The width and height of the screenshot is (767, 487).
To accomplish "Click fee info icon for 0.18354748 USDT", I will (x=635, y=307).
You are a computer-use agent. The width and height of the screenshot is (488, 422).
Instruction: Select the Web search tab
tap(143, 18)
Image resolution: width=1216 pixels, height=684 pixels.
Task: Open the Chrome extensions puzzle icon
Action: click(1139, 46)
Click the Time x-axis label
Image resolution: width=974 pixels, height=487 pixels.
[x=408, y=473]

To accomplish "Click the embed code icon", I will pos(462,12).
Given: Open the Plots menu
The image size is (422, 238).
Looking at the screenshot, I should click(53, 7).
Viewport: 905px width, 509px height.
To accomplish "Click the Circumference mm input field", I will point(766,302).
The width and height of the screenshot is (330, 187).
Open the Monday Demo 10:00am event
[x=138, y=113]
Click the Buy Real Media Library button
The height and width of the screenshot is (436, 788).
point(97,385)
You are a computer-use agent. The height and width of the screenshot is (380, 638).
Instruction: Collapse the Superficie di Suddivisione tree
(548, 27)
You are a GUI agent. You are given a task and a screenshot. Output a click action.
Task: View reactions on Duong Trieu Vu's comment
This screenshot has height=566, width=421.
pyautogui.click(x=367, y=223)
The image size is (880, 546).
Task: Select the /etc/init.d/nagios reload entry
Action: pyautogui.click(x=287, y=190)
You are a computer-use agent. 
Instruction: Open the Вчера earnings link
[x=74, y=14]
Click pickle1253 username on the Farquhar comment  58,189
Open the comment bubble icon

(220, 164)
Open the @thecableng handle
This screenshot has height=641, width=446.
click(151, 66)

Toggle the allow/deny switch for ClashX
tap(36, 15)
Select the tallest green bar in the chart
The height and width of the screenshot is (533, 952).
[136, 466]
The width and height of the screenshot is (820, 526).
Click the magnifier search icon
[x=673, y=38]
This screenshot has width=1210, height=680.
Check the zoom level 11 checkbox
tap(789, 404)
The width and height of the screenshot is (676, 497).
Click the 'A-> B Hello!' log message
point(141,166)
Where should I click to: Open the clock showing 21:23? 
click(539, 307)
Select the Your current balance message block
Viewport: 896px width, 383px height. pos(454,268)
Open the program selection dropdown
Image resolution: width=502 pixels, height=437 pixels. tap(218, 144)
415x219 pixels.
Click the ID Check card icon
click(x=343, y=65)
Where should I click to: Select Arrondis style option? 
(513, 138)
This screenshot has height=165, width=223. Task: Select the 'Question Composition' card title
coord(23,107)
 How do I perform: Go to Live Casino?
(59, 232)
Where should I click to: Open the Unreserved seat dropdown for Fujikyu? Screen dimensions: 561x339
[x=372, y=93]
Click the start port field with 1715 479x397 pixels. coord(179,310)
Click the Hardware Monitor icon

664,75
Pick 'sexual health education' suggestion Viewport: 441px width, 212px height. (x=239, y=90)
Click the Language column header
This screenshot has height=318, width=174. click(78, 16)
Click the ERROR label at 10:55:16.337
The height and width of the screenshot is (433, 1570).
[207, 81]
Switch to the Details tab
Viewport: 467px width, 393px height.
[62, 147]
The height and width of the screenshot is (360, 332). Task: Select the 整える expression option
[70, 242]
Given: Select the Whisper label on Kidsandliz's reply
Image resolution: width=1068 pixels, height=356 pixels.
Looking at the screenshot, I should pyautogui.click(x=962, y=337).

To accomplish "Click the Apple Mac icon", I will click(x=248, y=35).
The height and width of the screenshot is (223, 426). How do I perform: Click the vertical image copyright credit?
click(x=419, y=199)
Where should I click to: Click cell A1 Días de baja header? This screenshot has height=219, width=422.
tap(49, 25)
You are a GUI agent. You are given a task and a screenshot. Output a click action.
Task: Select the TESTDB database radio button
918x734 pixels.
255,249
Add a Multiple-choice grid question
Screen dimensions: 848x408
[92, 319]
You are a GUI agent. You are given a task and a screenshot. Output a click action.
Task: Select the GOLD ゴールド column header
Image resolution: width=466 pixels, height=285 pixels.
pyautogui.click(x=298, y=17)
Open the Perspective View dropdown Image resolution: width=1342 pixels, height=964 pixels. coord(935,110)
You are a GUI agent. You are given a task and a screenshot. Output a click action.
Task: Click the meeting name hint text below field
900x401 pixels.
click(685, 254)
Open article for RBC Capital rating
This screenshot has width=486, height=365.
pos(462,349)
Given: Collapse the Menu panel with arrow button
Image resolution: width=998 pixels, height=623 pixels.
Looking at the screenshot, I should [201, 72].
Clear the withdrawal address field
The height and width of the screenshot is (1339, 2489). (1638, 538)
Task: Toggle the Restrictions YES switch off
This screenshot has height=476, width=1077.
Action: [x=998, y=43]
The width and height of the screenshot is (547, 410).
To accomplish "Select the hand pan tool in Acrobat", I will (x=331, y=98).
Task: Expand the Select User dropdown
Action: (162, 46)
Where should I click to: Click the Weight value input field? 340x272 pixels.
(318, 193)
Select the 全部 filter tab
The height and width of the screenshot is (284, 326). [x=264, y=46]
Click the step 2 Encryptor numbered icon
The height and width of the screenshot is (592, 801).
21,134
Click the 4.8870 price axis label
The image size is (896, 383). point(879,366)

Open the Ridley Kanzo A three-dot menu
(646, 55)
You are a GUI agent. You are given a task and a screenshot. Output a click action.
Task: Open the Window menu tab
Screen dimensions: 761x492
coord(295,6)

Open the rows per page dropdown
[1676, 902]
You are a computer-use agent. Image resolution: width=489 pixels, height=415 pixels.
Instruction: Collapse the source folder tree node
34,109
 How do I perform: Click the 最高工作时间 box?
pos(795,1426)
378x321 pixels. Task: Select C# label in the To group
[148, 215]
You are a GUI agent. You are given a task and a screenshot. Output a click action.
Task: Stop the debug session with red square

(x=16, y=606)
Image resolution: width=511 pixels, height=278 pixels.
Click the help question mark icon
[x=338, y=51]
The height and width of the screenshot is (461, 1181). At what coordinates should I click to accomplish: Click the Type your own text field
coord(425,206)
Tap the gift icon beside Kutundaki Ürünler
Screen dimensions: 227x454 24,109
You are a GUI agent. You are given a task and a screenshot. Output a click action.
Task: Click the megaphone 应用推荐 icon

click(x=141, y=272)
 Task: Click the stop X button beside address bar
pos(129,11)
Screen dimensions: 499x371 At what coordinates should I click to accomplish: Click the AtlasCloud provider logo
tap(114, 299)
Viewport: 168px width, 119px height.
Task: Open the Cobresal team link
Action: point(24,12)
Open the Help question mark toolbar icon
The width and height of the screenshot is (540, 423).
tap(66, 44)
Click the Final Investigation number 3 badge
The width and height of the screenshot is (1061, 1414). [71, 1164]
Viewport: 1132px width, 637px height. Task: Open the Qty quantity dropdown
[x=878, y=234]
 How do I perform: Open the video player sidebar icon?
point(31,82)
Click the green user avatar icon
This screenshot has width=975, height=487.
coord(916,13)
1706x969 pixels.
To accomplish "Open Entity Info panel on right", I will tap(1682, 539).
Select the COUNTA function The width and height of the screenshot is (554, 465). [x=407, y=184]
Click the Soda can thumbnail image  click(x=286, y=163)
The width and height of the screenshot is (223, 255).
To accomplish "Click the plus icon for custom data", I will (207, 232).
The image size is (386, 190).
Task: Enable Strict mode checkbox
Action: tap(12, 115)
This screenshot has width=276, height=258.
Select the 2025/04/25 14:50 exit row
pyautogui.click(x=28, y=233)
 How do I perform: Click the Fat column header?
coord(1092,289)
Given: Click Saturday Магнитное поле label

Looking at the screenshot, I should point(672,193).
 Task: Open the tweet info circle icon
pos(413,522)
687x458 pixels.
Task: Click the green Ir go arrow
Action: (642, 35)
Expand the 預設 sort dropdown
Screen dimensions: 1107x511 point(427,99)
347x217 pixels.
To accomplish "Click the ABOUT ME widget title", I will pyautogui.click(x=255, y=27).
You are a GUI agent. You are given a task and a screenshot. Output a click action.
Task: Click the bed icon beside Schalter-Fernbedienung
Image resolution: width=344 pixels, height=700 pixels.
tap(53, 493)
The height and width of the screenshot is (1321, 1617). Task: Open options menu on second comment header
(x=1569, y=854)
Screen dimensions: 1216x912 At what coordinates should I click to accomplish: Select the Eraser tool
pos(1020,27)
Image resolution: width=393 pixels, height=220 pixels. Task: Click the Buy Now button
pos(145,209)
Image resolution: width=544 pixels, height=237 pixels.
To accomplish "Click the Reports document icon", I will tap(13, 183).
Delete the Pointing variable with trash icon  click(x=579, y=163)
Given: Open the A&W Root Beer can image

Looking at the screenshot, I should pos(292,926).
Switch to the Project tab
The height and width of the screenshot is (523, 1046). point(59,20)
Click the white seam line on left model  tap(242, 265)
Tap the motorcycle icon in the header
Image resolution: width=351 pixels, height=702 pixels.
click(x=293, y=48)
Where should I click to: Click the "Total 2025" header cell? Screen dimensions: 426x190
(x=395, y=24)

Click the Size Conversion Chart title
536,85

▸ Task goal: List every line in the records above that contains the word "panel".

▸ Answer to this task:
Given: Collapse the Menu panel with arrow button
To accomplish "Open Entity Info panel on right", I will tap(1682, 539).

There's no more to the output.